### YOUR GOAL
Reproduce all of the data below word for word, leaving the pictures out.

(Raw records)
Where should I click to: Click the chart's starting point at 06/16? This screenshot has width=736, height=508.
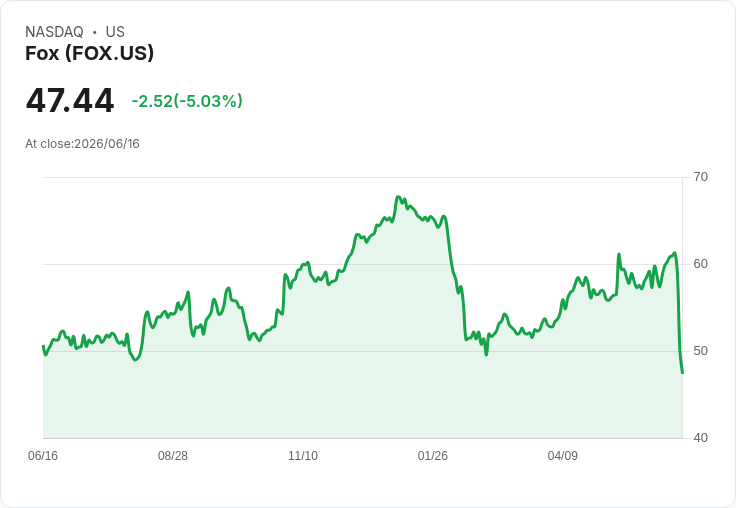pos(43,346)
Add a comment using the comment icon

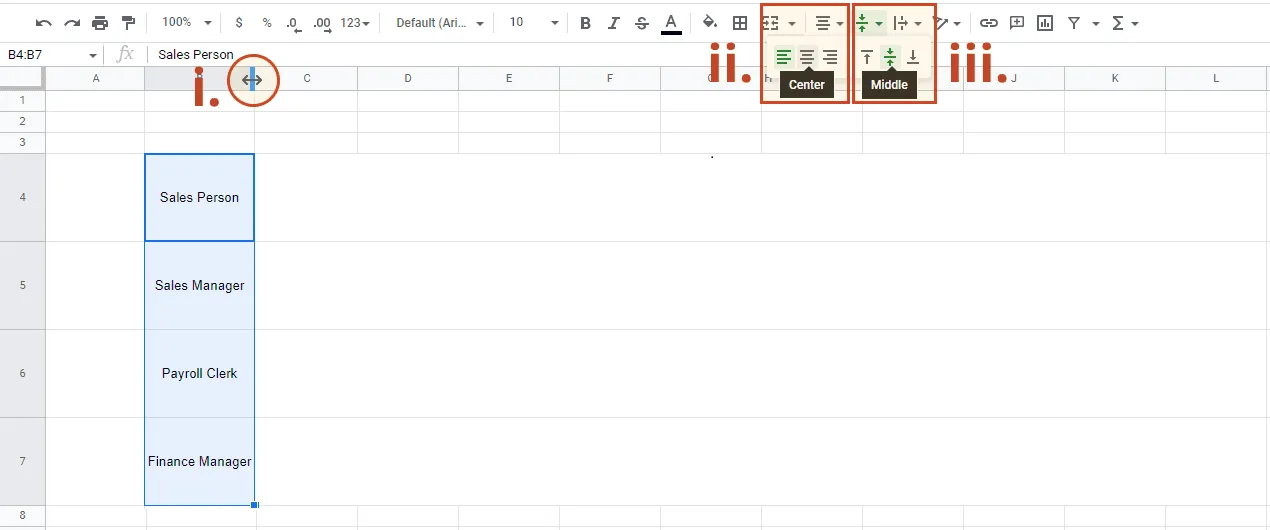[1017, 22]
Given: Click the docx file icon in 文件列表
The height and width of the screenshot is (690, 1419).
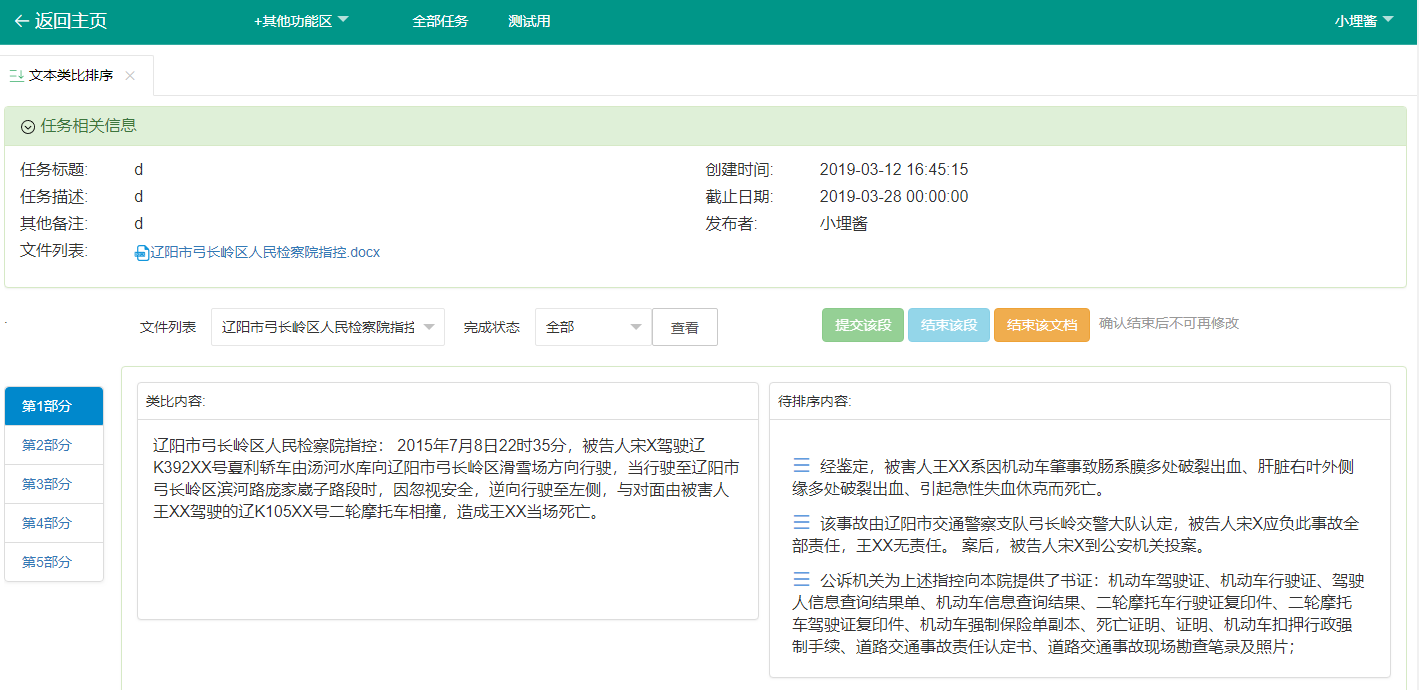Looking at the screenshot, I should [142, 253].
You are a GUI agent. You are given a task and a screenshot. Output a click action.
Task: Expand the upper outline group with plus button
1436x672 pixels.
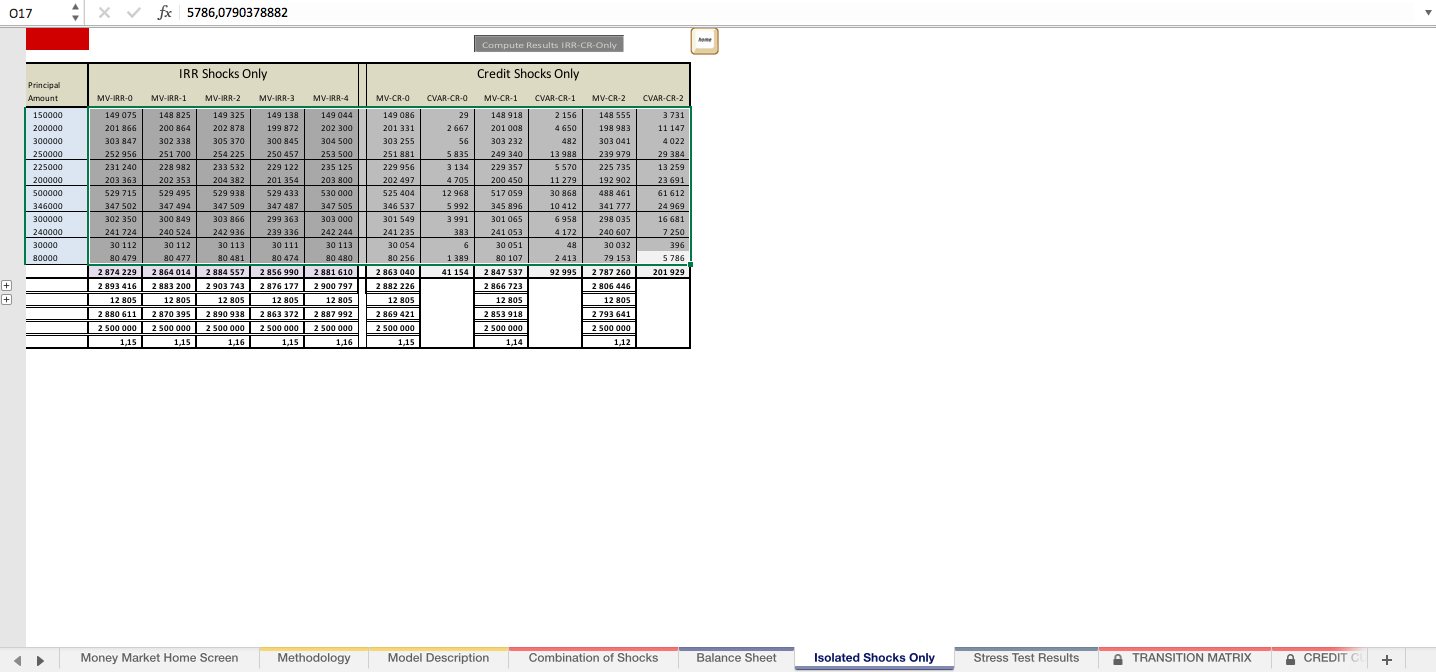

### FINAL RESULT
Where should I click to: Click the chart's starting point at 06/16? This screenshot has width=736, height=508.
pos(43,346)
Add a comment using the comment icon

[1017, 22]
Given: Click the docx file icon in 文件列表
The height and width of the screenshot is (690, 1419).
Looking at the screenshot, I should [142, 253].
You are a GUI agent. You are given a task and a screenshot. Output a click action.
Task: Expand the upper outline group with plus button
1436x672 pixels.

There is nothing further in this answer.